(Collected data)
================
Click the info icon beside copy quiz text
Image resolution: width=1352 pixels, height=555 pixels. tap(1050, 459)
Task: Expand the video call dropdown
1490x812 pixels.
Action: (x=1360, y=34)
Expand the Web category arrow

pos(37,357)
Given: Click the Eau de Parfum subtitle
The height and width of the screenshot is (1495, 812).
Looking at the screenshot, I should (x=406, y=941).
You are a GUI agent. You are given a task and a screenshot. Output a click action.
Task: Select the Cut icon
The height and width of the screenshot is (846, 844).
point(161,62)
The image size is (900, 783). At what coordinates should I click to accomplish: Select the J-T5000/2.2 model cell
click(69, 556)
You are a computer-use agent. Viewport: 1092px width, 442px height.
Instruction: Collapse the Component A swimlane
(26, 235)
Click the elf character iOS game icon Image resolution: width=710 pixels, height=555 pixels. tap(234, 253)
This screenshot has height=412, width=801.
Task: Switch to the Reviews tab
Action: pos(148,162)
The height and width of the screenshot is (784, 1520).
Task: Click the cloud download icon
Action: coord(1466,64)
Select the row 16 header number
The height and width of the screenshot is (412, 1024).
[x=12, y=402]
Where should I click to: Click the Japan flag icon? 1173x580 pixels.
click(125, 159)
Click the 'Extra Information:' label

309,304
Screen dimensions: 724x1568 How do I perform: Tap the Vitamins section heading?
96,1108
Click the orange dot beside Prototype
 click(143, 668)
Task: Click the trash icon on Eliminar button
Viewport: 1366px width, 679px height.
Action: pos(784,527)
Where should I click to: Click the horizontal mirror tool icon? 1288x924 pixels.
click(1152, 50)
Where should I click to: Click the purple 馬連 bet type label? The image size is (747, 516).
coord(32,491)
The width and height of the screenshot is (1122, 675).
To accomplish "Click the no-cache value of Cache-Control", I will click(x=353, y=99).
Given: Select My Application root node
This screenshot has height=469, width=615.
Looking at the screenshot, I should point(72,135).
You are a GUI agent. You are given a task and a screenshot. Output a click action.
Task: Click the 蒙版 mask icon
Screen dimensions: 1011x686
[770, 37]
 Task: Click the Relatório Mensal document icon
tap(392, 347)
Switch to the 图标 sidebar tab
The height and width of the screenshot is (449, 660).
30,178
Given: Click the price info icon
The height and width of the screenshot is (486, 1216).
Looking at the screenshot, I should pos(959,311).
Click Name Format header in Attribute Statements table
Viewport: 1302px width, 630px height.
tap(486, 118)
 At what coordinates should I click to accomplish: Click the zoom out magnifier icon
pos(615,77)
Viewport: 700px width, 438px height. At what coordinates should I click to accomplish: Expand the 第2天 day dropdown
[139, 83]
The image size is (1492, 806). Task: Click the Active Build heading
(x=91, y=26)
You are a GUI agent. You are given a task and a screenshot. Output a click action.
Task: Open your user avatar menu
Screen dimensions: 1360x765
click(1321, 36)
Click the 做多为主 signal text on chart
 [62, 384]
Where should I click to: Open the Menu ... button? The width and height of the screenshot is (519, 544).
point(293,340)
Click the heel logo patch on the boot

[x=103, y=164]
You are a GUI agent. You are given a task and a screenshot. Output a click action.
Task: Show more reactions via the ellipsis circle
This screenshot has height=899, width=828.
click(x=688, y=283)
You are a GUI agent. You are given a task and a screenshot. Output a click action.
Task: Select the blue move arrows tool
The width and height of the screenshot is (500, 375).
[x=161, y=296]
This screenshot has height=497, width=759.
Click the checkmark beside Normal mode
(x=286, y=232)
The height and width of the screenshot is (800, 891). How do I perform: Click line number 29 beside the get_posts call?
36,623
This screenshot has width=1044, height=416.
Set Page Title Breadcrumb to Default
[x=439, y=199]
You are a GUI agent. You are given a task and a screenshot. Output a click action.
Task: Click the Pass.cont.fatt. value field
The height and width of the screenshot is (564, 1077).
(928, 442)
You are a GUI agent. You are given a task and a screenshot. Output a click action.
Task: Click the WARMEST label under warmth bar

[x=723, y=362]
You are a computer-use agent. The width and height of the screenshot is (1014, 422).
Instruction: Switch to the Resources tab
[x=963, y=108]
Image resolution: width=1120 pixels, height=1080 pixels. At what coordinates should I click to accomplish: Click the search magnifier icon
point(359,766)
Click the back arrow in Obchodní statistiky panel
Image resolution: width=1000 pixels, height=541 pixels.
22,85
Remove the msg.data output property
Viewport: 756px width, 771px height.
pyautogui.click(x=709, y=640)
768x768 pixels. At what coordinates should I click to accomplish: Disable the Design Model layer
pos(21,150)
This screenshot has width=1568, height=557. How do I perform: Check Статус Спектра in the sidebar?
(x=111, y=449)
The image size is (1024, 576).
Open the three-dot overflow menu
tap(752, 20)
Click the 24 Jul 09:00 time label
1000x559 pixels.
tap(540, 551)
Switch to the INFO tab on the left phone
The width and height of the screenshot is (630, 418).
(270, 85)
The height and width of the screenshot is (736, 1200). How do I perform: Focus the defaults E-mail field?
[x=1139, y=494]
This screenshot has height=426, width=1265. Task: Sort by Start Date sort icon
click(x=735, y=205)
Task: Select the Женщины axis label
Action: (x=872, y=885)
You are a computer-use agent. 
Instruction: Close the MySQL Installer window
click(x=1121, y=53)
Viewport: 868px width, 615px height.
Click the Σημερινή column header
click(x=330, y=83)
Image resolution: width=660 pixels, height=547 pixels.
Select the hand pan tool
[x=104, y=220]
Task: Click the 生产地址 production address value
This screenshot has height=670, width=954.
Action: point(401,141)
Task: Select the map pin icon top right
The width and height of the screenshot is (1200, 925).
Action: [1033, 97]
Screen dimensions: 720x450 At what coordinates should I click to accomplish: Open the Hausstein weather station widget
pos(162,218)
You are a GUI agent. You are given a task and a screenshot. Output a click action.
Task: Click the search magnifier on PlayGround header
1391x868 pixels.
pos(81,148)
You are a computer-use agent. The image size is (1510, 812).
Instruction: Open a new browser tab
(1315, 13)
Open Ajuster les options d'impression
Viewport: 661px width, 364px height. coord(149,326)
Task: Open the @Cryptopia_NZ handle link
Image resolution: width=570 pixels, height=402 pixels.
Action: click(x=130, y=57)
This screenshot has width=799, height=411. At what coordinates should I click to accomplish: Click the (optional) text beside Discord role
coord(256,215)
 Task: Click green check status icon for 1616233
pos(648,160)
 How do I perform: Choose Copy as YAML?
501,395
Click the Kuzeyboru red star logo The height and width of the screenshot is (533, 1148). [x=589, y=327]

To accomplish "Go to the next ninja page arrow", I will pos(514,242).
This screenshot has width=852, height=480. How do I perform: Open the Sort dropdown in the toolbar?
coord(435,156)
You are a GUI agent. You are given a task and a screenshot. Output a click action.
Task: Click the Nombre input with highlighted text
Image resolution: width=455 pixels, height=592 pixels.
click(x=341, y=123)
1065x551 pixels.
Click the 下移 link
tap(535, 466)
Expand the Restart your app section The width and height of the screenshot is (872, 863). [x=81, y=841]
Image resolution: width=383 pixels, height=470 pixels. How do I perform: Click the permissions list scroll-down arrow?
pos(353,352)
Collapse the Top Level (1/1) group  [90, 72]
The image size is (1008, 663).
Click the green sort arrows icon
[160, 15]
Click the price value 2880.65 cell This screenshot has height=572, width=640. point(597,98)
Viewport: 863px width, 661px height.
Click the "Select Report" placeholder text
================
- **EXERCISE**
One line above contains "1065x551 pixels.". Output that line and each one after it, word for word, and nothing else.

- **SOLUTION TO THE PROBLEM**
1065x551 pixels.
Click the 下移 link
tap(535, 466)
Expand the Restart your app section The width and height of the screenshot is (872, 863). [x=81, y=841]
Image resolution: width=383 pixels, height=470 pixels. How do I perform: Click the permissions list scroll-down arrow?
pos(353,352)
Collapse the Top Level (1/1) group  [90, 72]
The image size is (1008, 663).
Click the green sort arrows icon
[160, 15]
Click the price value 2880.65 cell This screenshot has height=572, width=640. point(597,98)
Viewport: 863px width, 661px height.
Click the "Select Report" placeholder text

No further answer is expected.